MEMANGGIL.CO - Menjelang bulan ramadan, umat islam di setiap daerah memiliki tradisi berbeda-beda. Seperti halnya di Kabupaten Blora, Jawa Tengah, pastinya ada tradisi ruwahan yang kerap kali dijalankan oleh para warga.
Dalam menjalankan tradisi ini para warga biasanya menjalankan doa bersama. Yaitu dengan menggelar kegiatan tahlilan dan yasinan dari rumah ke rumah, mushola ke musala ataupun di masjid secara berjamaah. Tradisi ini merupakan bagian dari kebiasaan nenek moyang terdahulu, dan sebagai perwujudan akulturasi yang dilakukan oleh Walisongo.
Tradisi ini awalnya para Walisongo yang terdiri dari Sunan Gresik, Sunan Ampel, Sunan Bonang, Sunan Drajat, Sunan Kudus, Sunan Giri, Sunan Kalijaga, Sunan Muria dan Sunan Gunung Jati saat menyebarkan islam di tanah jawa tidak serta-merta menghapus budaya yang sudah mengakar kuat, namun menyatukan agama Islam dengan budaya Jawa agar mudah diterima.
Demikian dikatakan salah satu alumni Ponpes Khozinatul Ulum Blora, M Qowiyul Azis. Mengenai tradisi ruwahan yang digelar seperti di Masjid Jepon adalah sebagai bentuk kegiatan yang kerap dijadikan ajang untuk bersilaturahmi antar warga atau masyarakat.
"Setiap warga biasanya membawa makanan beragam. Biasanya bawa tiga sampai lima kardus kotak," jelas dia kepada wartawan media ini, Rabu (08/03/2023).
Ruwahan merupakan tradisi kebudayaan Jawa dengan tujuan untuk mendoakan orang yang telah meninggal dunia. Tradisi ruwahan sendiri itu mengandung makna bahwa bulan Sya'ban (bulan sebelum puasa Ramadhan) menjadi bulan untuk berbagi kasih dan sedekah.

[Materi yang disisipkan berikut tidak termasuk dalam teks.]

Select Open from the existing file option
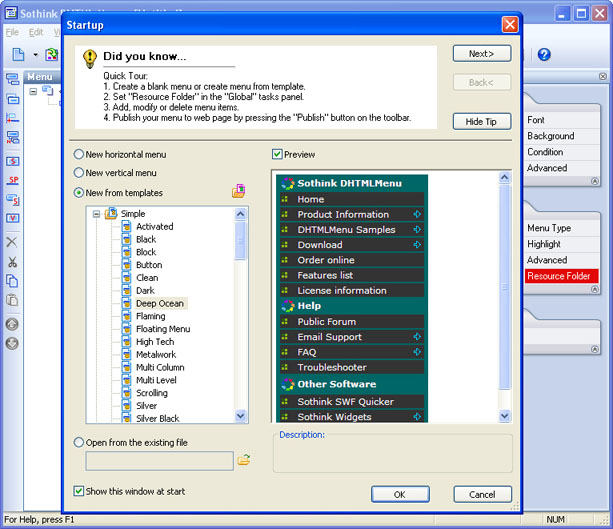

"Saat peristiwa itu terjadi berarti sedang terjadi proses silaturahmi di sana, bahkan bisa jadi lahir peristiwa saling memaafkan," katanya.
Di tengah-tengah perkembangan zaman dan teknologi era-Millennial sekarang ini, sebagai generasi islam sekarang, dia berharap tradisi acara ruwahan perlu dijaga dan jangan sampai terkikis.
"Kita lestarikan ruwahan ini sebagai bentuk lain menghormati perjuangan pada pendahulu yang perlu kita istiqomahkan," imbuhnya menjelaskan.